Énoncé A:
Répondez à ces questions d'après le texte sur The Lunchbox :
(i) Qui a réalisé le film ?
(ii) Quelle erreur commet le livreur au départ de l'histoire ?
(iii) Comment la comédie du film est-elle décrite ?
Énoncé B: Recopiez sans rien changer le passage du texte sur The Lunchbox qui s'ouvre sur les mots « Bien que le » et se termine par « d'artifices indiens habituels. ».

Texte choisi:
The Lunchbox, premier long métrage de Ritesh Batra, est une romance qui se déroule à Mumbai, mais son style est plus Hollywood que Bollywood, et j'oserai dire même Old Hollywood : si vous avez aimé « Vous avez un message », lequel est déjà inspiré par le « rendez-vous » de Lubitsch en 1940, vous ne devriez pas être dépaysés.


Les dabbawallas de Mumbai, ou livreurs de repas, sont reconnus pour leur efficacité dans le transport des repas chauds des ménages vers le lieu de travail. Le film part de l'incident déclencheur totalement improbable qu'un livreur se trompe de destinataire.


Bien que le film ait été tourné sur place dans la ville animée et moderne, avec un étrange naturalisme un peu « studio ère américaine », le rythme est mesuré, retenu, classique d'un romance des années 40 ou 50. La comédie est plus ironique que bruyante, le mélodrame est discret : on est loin des feux d'artifices indiens habituels.

Données fournies:
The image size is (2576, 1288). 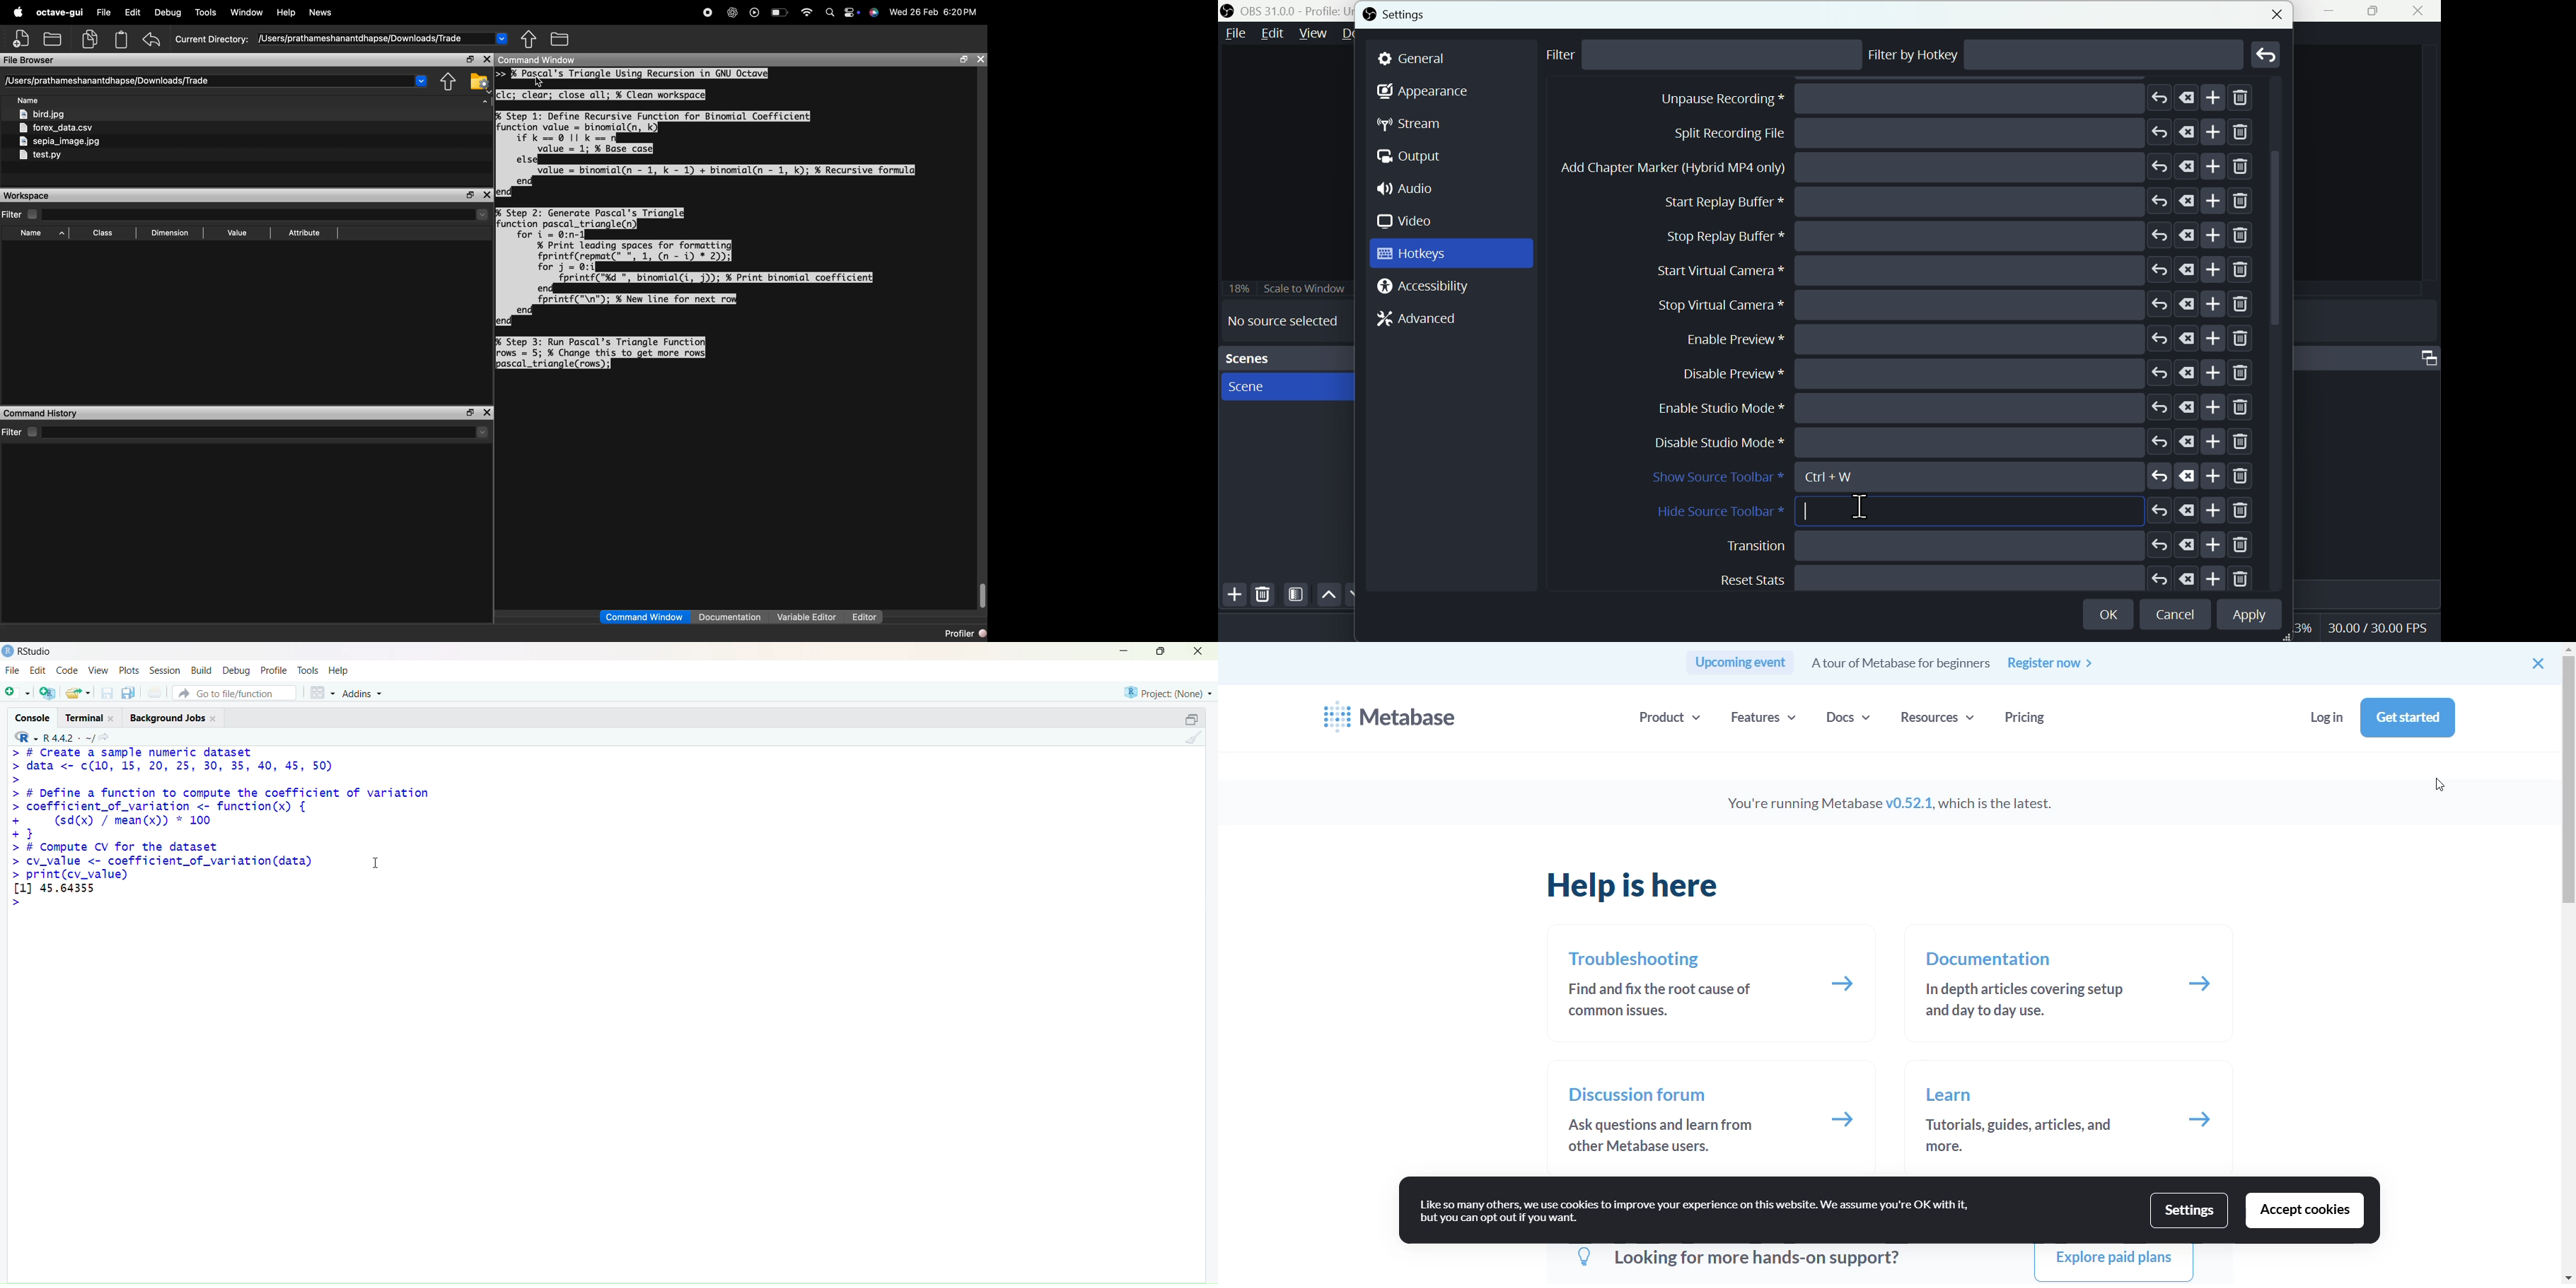 What do you see at coordinates (981, 60) in the screenshot?
I see `close` at bounding box center [981, 60].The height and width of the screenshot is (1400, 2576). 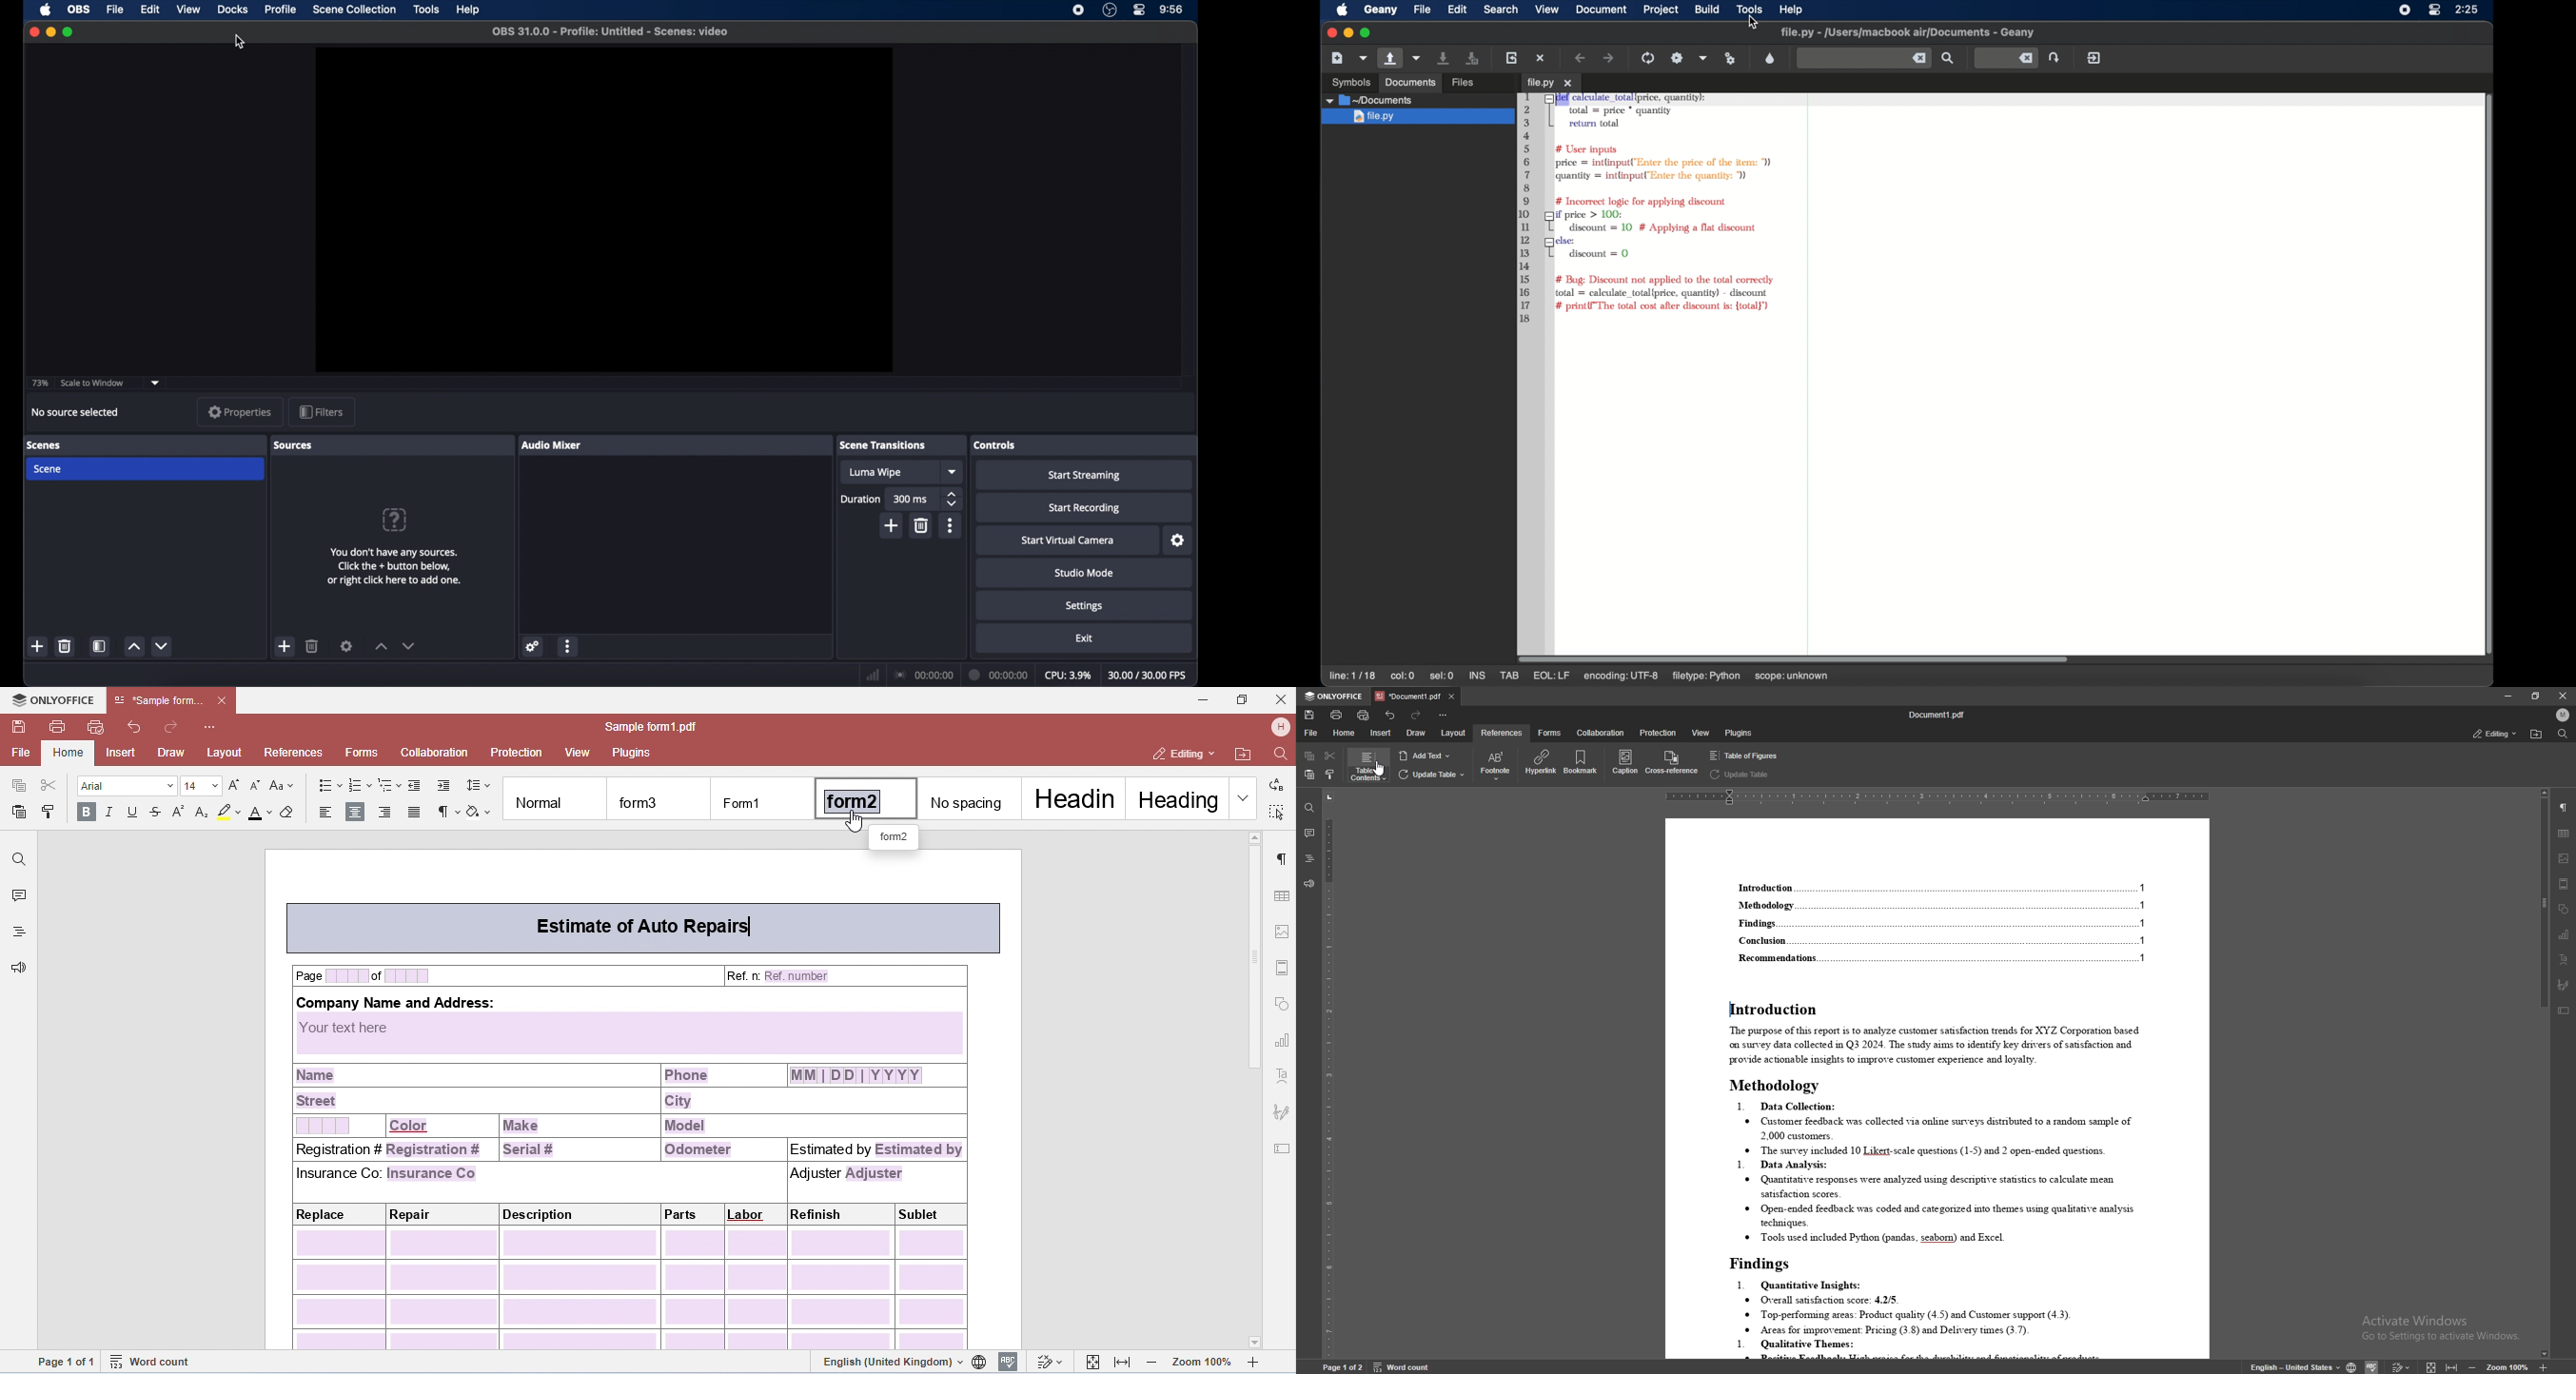 What do you see at coordinates (1547, 10) in the screenshot?
I see `view` at bounding box center [1547, 10].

Réponse complète A:
(i) Ritesh Batra, dont c'est le premier long métrage.
(ii) Il se trompe de destinataire.
(iii) Elle est plus ironique que bruyante.

Réponse complète B:
Bien que le film ait été tourné sur place dans la ville animée et moderne, avec un étrange naturalisme un peu « studio ère américaine », le rythme est mesuré, retenu, classique d'un romance des années 40 ou 50. La comédie est plus ironique que bruyante, le mélodrame est discret : on est loin des feux d'artifices indiens habituels.